Requests -
1) In the Zookeeper article, turn the paragraph beginning "Distributed lock (semaphore)" into a short bulleted list that keeps its main facts.
2) According to the Zookeeper article, which cluster member becomes the active member in a leadership election?

Quoted passage -
──────────────────────────────
Distributed Coordination with Zookeeper

Zookeeper is a system for coordinating applications and provides a framework for solving several problems that can arise when building applications that must be highly available, distributed, tolerant to network partitions and node failures:

  1. Data update notifications. Imagine you have a few processes running to processes some data. Whenever one process is done, it needs to let the others know it’s ready for the next process to pick it up. A rudimentary way to accomplish this would be for all the processes to periodically read some file or database record to see if it is their turn. That works, but everything needs to poll, and that can lead to locking of the file or database table. With Zookeeper, you have a tree of nodes, like a mini file system, and can query for some data and set a watch on the path to that data. If the data is added, deleted, or otherwise changed on that path, your watch will be immediately notified. This is a very helpful tool for passing status information or other data between local or distributed processes, which is something you will do quite a lot when increasing scalbility.
  2. Distributed lock (semaphore). If you’ve written any multithreaded code, you likely had to occasionally use some mechanism to lock access to some shared resource. If you’re working with distributed resources and want to lock access to those, it’s not sufficient to use a locking mechanism in your own process or even in the OS – you need a distributed lock. To accomplish this in Zookeeper, create a node that represents the resource you are locking, and anything that wishes to have access to that resource must be able to create the node. If the node already exists, that means another application has the lock, so you should set a watch to know when it is released (the node is deleted). Because applications crash and network partitions occur, you will want a lock created by an application released even if the application abnormally disconnects, which can be accomplished by creating an “ephemeral” node for the lock. When the session associated with an ephemeral node ends, the node will be automatically deleted, and for your distributed application, that means the lock is released.
  3. Leadership election. Occasionally, your clustered application will need an active/passive capability. An election needs to occur to determine the active member, and if the that member dies, another election must occur to find a new active member. This can be accomplished in Zookeeper by all cluster members attempting to create data at a specific path in Zookeeper. The first one to create the node becomes the active member, and it should delete the node when it shuts down. The rest watch for the node to be deleted, at which point, they all try to create the node, and the winner becoomes the active member. Because application crash, Zookeeper nodes can be created as “ephemeral” so that if the connection closes and session ends, the ephemeral nodes created by that session will be removed automatically. So if the active member crashes, Zookeeper removes the node and passive members will hold an election.
──────────────────────────────
Data -
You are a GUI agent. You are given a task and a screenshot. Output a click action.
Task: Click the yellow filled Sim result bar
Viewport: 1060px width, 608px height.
──────────────────────────────
Problem solutions -
1)
- Locking access to distributed resources requires a distributed lock. A locking mechanism in your own process or in the OS is not sufficient.
- In Zookeeper, you create a node that represents the resource being locked. Anything that wants access to the resource must be able to create that node.
- If the node already exists, another application has the lock. You should set a watch to learn when the node is deleted, which means the lock is released.
- Applications crash and network partitions occur, so the lock should be created as an "ephemeral" node. That way it is released even if the application disconnects abnormally.
- When the session associated with an ephemeral node ends, the node is deleted automatically and the lock is released.

2) The first member to create the node becomes the active member.